**Directive**: Retype the following rows without any change, beginning at the first row and ending with the row that contains "click(336, 111)", including both.

## Begin Information shown

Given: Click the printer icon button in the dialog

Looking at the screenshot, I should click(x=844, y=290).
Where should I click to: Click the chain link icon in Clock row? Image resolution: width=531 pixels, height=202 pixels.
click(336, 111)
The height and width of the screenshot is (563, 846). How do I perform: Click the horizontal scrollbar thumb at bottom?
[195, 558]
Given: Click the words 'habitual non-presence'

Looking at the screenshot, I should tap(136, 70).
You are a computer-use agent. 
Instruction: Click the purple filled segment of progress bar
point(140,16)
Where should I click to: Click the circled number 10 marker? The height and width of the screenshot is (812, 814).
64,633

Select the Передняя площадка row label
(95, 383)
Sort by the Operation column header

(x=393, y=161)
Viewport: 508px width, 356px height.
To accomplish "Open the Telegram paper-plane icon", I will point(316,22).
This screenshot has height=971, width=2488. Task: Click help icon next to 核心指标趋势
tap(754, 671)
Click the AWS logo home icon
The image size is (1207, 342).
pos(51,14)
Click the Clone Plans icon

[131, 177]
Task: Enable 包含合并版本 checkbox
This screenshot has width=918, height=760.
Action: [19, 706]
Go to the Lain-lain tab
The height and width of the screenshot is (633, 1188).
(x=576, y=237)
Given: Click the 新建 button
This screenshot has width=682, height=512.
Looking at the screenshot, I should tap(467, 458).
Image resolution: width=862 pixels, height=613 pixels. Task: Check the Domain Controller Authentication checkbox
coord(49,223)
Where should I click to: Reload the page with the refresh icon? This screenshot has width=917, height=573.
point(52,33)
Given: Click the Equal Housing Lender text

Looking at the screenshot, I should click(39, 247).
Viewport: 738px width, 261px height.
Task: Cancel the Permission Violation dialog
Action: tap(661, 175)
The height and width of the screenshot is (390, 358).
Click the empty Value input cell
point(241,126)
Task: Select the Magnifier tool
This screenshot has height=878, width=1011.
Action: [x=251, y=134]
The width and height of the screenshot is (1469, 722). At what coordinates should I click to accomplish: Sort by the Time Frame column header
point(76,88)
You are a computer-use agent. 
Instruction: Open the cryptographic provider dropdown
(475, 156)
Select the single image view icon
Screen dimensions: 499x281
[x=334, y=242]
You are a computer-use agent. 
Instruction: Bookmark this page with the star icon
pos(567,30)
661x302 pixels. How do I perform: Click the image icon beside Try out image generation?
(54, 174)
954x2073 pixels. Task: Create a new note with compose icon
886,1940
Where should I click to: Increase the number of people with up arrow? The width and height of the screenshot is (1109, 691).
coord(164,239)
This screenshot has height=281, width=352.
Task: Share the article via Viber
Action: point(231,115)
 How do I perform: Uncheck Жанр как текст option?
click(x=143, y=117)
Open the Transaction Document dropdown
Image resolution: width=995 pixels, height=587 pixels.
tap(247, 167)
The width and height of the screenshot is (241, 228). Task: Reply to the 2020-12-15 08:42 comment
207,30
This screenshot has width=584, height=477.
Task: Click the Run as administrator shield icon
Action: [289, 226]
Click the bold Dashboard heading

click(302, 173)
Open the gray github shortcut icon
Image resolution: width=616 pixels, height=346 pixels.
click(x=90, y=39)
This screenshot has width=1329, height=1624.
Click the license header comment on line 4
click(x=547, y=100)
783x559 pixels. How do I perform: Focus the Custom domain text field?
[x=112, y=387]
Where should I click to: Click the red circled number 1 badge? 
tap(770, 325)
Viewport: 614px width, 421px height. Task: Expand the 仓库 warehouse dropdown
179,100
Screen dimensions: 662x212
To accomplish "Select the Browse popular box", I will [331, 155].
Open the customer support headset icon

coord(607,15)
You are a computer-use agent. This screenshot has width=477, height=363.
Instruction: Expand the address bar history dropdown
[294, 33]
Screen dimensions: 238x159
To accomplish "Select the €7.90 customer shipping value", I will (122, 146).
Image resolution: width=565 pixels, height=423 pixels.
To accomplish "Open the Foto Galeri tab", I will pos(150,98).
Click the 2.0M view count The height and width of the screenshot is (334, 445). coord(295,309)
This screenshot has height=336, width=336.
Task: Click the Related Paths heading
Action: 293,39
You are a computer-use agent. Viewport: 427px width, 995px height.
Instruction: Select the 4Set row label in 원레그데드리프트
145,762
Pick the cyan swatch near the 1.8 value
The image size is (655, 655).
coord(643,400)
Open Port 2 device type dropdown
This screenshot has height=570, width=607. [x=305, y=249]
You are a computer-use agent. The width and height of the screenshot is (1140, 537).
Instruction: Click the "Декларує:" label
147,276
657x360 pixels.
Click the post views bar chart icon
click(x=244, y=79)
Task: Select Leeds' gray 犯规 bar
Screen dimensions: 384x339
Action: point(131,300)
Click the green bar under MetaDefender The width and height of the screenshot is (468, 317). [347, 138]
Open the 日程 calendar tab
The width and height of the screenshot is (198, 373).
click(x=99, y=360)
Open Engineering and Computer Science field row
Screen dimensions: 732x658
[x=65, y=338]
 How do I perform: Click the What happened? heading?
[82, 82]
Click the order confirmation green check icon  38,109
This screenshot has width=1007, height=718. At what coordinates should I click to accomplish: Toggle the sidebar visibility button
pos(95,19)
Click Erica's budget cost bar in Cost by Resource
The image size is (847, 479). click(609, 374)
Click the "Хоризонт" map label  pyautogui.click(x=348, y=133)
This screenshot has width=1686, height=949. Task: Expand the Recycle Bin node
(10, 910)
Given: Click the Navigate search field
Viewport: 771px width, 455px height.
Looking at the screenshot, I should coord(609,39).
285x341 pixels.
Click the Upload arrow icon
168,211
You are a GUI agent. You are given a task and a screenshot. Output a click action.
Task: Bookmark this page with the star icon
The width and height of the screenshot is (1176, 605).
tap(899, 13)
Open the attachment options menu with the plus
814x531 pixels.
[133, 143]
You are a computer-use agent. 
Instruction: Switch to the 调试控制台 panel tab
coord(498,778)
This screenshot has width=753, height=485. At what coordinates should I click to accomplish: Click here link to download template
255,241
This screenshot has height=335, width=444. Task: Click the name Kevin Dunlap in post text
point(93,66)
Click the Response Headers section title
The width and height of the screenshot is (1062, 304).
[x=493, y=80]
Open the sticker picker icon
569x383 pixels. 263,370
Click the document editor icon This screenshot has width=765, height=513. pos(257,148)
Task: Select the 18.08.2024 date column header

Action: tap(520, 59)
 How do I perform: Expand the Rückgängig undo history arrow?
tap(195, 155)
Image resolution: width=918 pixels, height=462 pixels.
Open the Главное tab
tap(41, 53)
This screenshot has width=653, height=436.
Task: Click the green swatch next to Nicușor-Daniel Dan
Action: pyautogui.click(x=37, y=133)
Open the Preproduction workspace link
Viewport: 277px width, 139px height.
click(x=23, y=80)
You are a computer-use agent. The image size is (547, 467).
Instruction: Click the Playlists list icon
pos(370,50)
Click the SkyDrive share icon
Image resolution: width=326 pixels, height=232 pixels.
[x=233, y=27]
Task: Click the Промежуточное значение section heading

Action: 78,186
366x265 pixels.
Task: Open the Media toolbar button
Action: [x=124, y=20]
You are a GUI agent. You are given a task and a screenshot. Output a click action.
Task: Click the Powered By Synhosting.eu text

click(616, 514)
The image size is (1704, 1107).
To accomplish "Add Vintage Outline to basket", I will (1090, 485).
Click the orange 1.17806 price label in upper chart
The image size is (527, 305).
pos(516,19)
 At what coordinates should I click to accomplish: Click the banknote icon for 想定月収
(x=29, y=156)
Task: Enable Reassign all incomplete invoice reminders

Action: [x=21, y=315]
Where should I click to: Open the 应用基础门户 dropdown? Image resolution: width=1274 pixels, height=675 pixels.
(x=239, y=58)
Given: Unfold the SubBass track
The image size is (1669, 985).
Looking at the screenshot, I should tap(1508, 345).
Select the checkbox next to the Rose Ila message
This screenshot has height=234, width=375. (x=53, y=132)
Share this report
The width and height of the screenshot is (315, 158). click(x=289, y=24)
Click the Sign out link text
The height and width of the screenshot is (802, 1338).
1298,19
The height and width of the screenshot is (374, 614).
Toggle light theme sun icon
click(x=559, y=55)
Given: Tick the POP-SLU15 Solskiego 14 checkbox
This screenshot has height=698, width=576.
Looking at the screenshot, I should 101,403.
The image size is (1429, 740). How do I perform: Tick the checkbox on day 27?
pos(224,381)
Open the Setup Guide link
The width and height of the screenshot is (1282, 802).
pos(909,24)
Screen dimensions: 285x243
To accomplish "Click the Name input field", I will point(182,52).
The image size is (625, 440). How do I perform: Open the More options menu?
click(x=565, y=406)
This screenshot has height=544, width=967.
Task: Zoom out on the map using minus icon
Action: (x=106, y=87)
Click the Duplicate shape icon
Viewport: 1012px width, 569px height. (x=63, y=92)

## End Information shown

**Result of the task**:
Given: Click the printer icon button in the dialog

Looking at the screenshot, I should click(x=844, y=290).
Where should I click to: Click the chain link icon in Clock row? Image resolution: width=531 pixels, height=202 pixels.
click(336, 111)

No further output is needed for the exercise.